Chip Louie schrieb:
> 
> Hi,
> 
> Was just wondering something.  I recently suggested that someone with a EF
> 28-105USM and a vignette problem try testing wide open and stopping down
> until the problem went away to see if the problem was the lens or the
> filter.  Henry P. said that lenses that vignette will be at their best when
> wide open and get worse as they are stopped down.
> 
> This is just wrong in my experience and there was a long string of trying to
> explain the whys and wherefores by many others.  I just watched as it got
> silly and must have missed the end of it.  The recent mention of the French
> magazine CD and their test results on vignette refreshed my memory and I
> wondered if after all of Henry's insistence that he was correct if he ever
> said he was mistaken or if everyone else just gave up?
> 

I think both cases really exist. But you are not likely to buy a lens that 
vignettes in a way that gets worse when stopped down, except when used with a 
filter or other accessories. I once ran across such a case, when I tried out 
several lenses reversed in front of a 200/2.8L for macro use beyond 1:1. 

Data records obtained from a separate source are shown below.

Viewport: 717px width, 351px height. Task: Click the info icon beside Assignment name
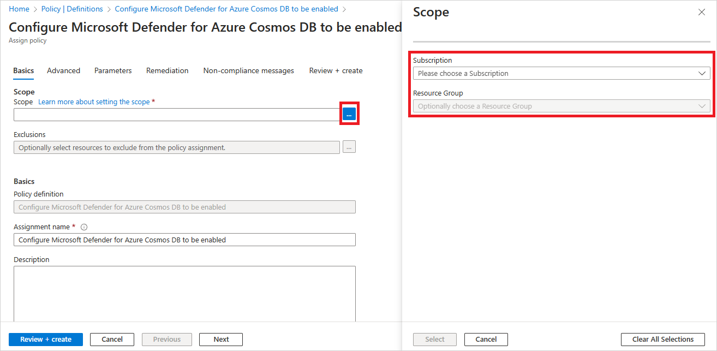tap(84, 226)
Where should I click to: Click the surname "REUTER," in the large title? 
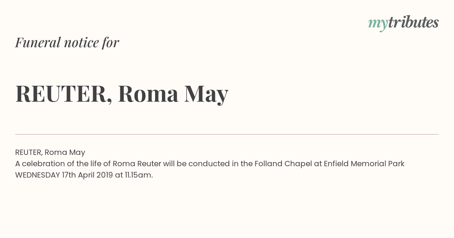(x=64, y=94)
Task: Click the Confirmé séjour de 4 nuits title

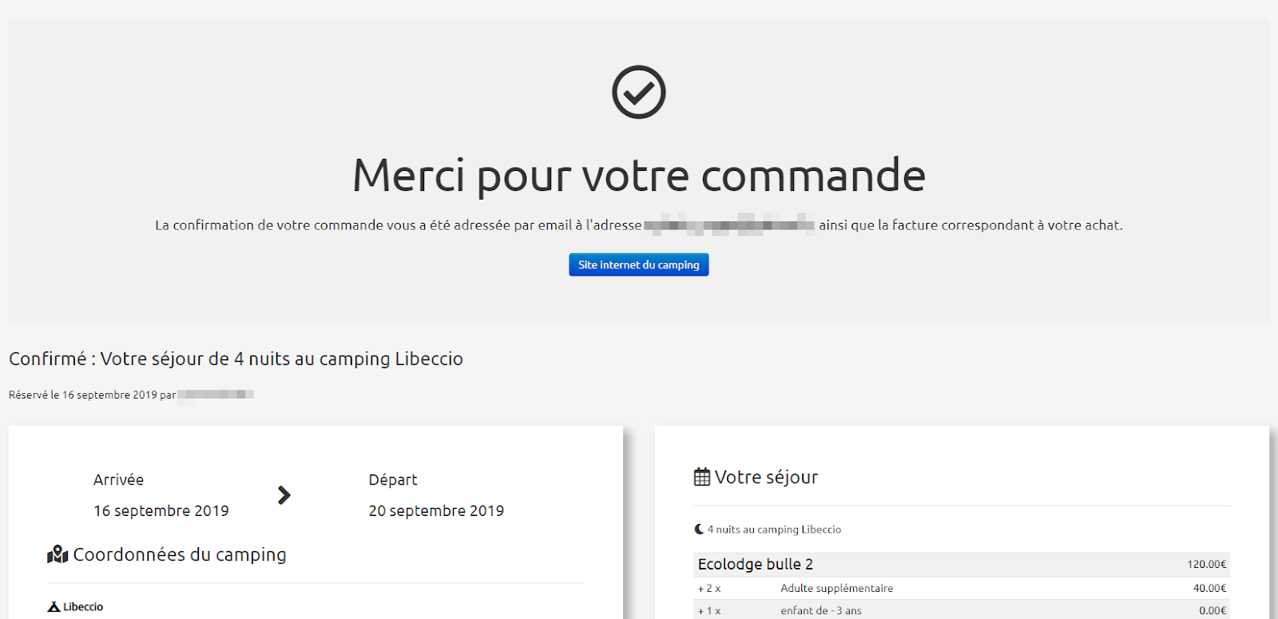Action: pyautogui.click(x=236, y=359)
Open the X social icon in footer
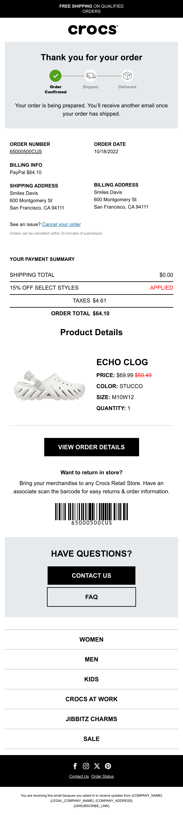This screenshot has height=815, width=183. 97,766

One of the combos, I'm not sure if it was with the 24/2.8 or the 20/2.8, looked
quite acceptable through the viewfinder at first. But when I stopped down, all 
that was left was a circle in the center, the rest of the image went dark. I
never had this with a single lens yet. Well, maybe a circular fisheye ;-)
The 200/2.8 + 50/1.4 combo worked quite acceptable BTW.

The "normal" case is the other one, that gets better when you stop down.